Anna laughed, but her laugh trailed away at the end. He saw that she was gripping her phone again.

“Hey,” he said softly. “Your brother will call you if he hears anything.”

She took a long breath. And then another one.

“I know,” she said. “He will. I just . . . I don’t want anything to happen to my dad.”

He started to reach for her hand but then stopped himself. Just because she’d wanted him to take her on this impromptu road trip didn’t mean she wanted him to touch her. But before he could move his hand back, she grabbed his and held on tight.

“We’ll get to him,” he said.

She leaned her head back against the seat and closed her eyes.

“Why were you and your brother going to Tahoe that time? Were you going skiing?”

Ben laughed.

“We’re both too warm-blooded for that. No, it was in the summer, for a family wedding. One of my cousins. We almost got stuck driving with my mom and aunt, which would have been a nightmare. Don’t get me wrong, I love them both very much, but they talk, incessantly, during every car trip longer than fifteen minutes. Neither Theo nor I would have made it. But we couldn’t leave work as early as they wanted to go, so we got a trip to ourselves. We even . . .”

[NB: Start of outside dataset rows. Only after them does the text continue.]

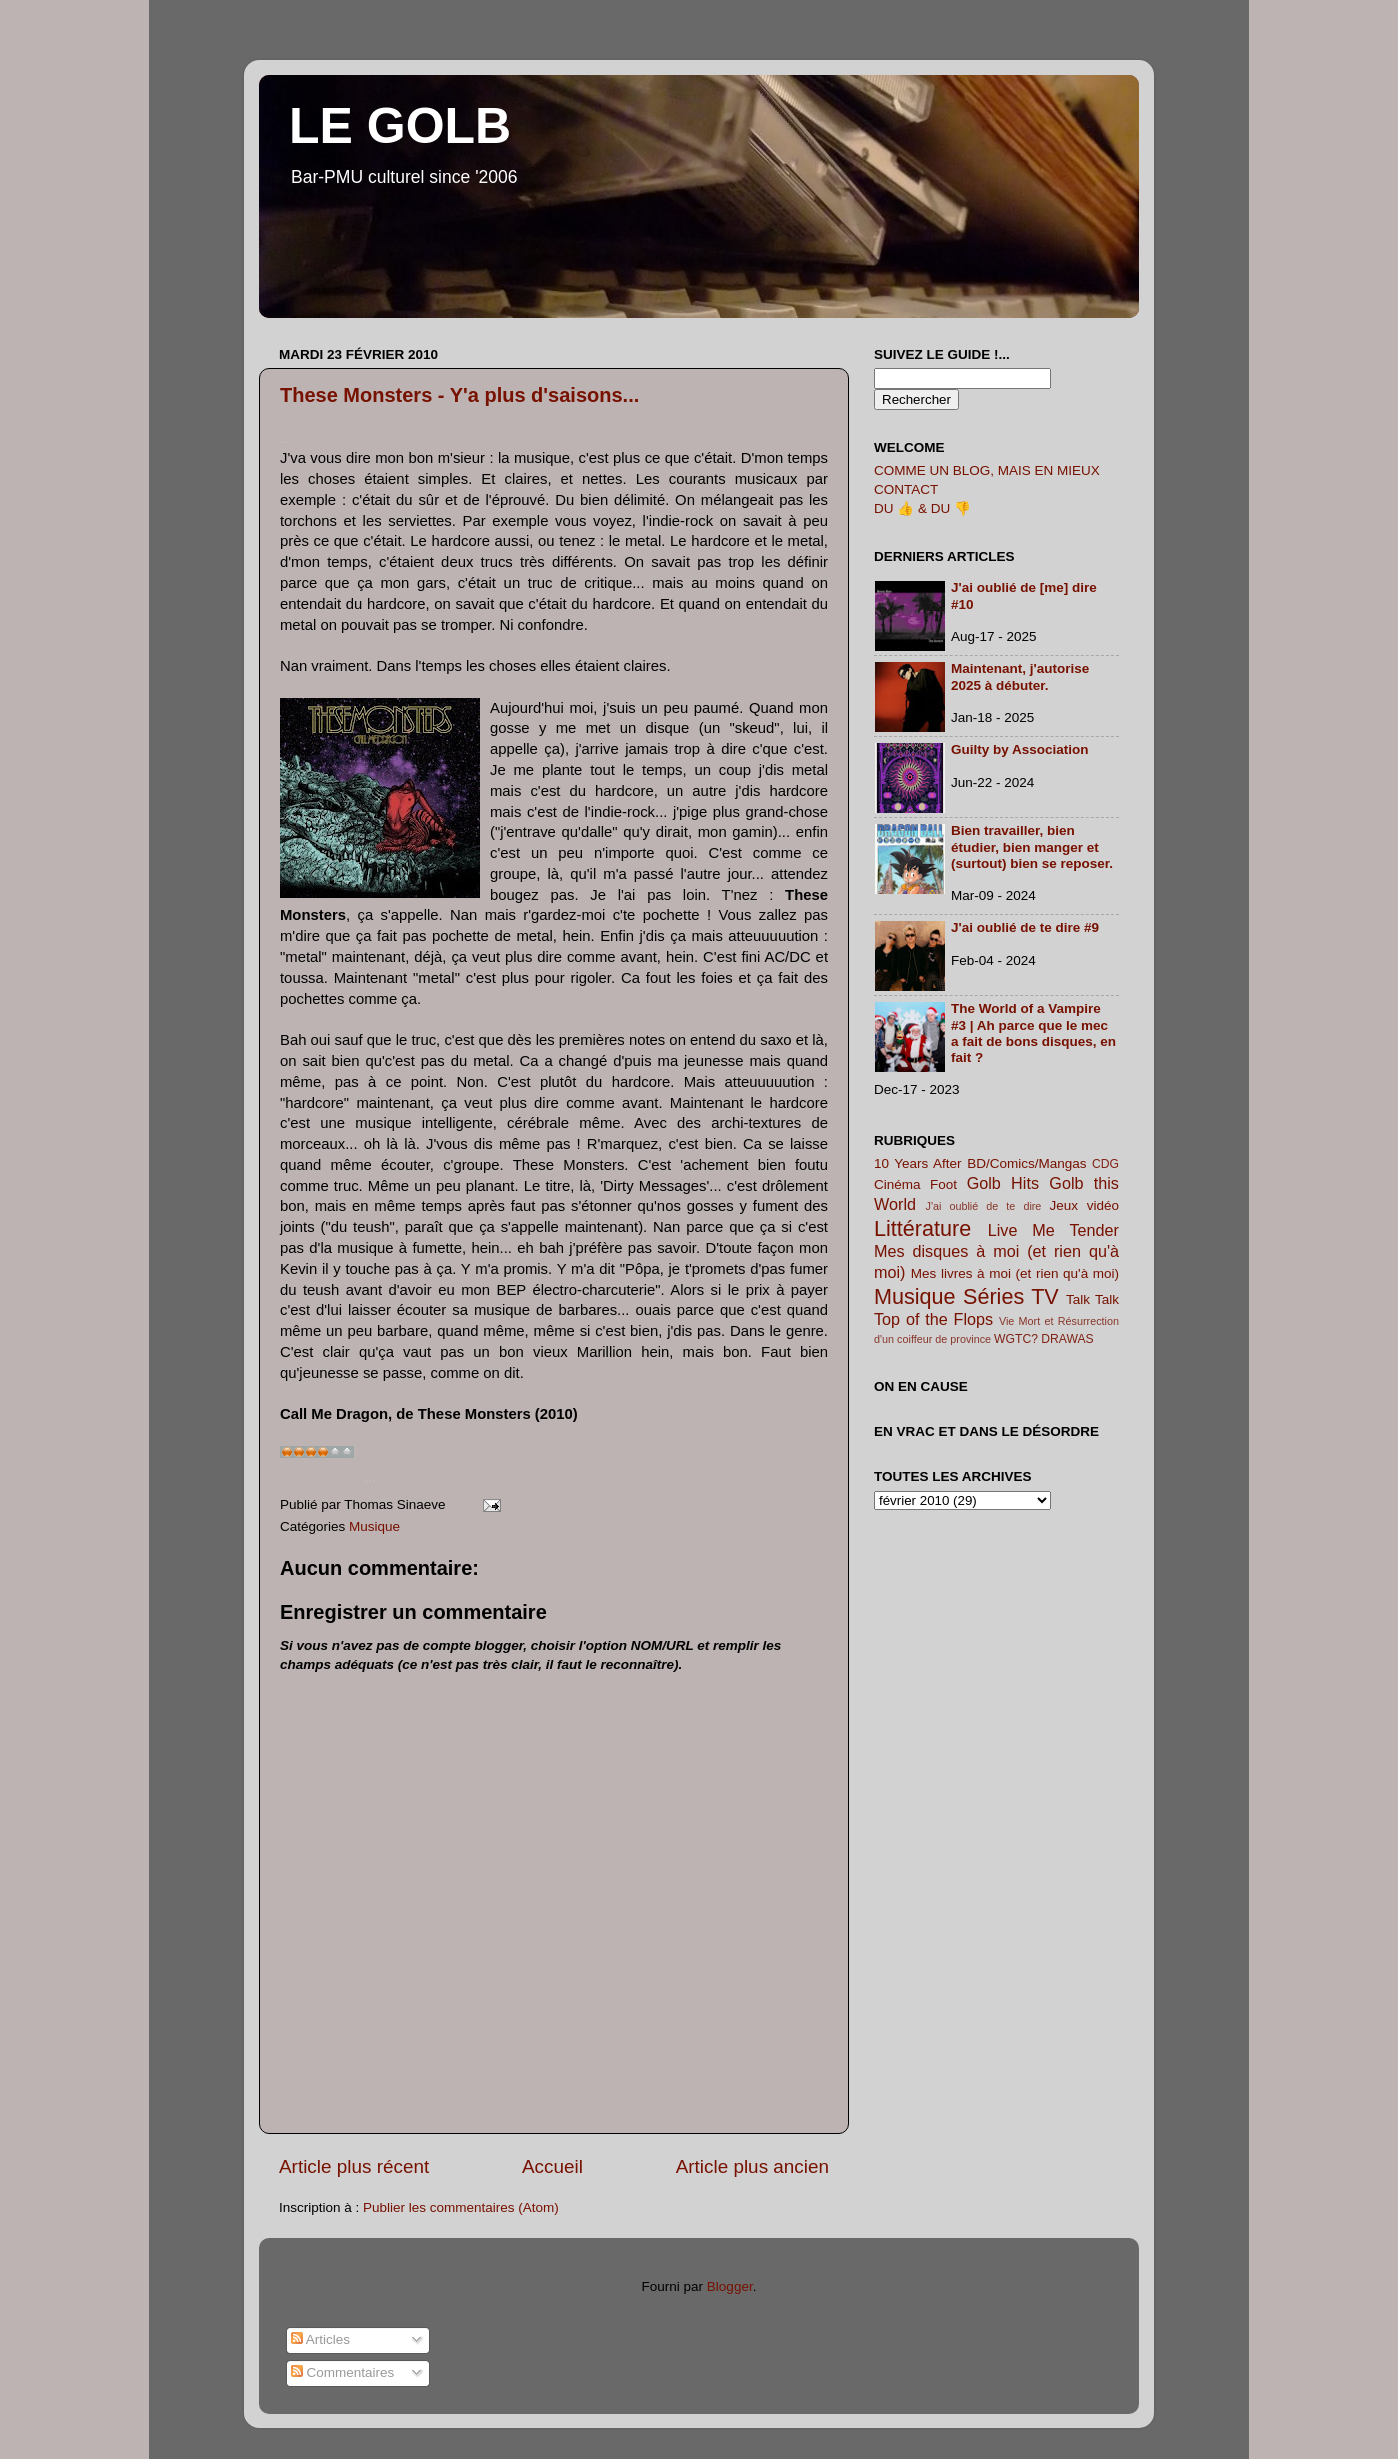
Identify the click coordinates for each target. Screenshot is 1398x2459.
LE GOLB (400, 126)
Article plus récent (354, 2166)
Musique (374, 1526)
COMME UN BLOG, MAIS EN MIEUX (987, 470)
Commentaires (343, 2372)
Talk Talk (1092, 1299)
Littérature (922, 1228)
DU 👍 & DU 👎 (922, 508)
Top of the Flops (933, 1319)
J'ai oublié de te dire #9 (1025, 927)
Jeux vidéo (1084, 1205)
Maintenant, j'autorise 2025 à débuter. (1020, 676)
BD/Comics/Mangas (1026, 1163)
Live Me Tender (1053, 1230)
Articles (320, 2339)
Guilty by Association (1020, 749)
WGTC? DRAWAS (1044, 1339)
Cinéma (897, 1184)
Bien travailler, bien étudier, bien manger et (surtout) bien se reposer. (1032, 846)
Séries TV (1011, 1296)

Ben looked over at Anna after he’d finished his story and saw that she’d fallen asleep.

 

* * *

 

Anna slowly opened her eyes. It took her a minute to realize where she was. In the car with Ben, on the way to Palm Springs, to see her dad. The motion of the car, the darkness, the cozy warmth, the sense of companionship she felt, all put a lazy smile on her face, despite the reason for the drive. She turned her head just in time to see Ben dancing along to “Oops! . . . I Did It Again”—hand motions and all—and she laughed.

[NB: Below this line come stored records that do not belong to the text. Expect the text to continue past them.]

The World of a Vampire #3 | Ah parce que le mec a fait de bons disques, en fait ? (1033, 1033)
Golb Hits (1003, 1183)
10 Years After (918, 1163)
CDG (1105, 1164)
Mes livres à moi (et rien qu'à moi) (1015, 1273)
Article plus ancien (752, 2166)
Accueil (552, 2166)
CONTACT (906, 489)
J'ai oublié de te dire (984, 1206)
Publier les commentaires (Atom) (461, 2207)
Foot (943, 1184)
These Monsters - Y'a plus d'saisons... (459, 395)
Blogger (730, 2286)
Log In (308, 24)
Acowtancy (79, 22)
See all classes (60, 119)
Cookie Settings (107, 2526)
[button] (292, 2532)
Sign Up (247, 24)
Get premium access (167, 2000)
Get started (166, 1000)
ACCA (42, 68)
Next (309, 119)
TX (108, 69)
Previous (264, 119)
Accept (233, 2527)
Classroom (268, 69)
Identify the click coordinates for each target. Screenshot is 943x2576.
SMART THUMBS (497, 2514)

“You’re awake,” he said, showing no embarrassment about his car dancing.

“How long was I asleep?” she asked.

He glanced at the clock.

“About an hour and a half. Good timing—there’s an In-N-Out coming up in about thirty minutes.”

She sat upright and stretched. She hadn’t meant to fall asleep. Sometimes she did that as a stress reaction—when the world got too much for her, she would hide away and take a nap and let everything disappear. She’d managed to hold her panic about her dad at bay for the first few hours of their drive, but it had finally gotten to her. She rarely felt comfortable enough with other people these days to let herself fall asleep in front of them, though. She was glad she had this time—the nap had helped, at least somewhat.

“I certainly hope you would have known to wake me up for In-N-Out,” she said.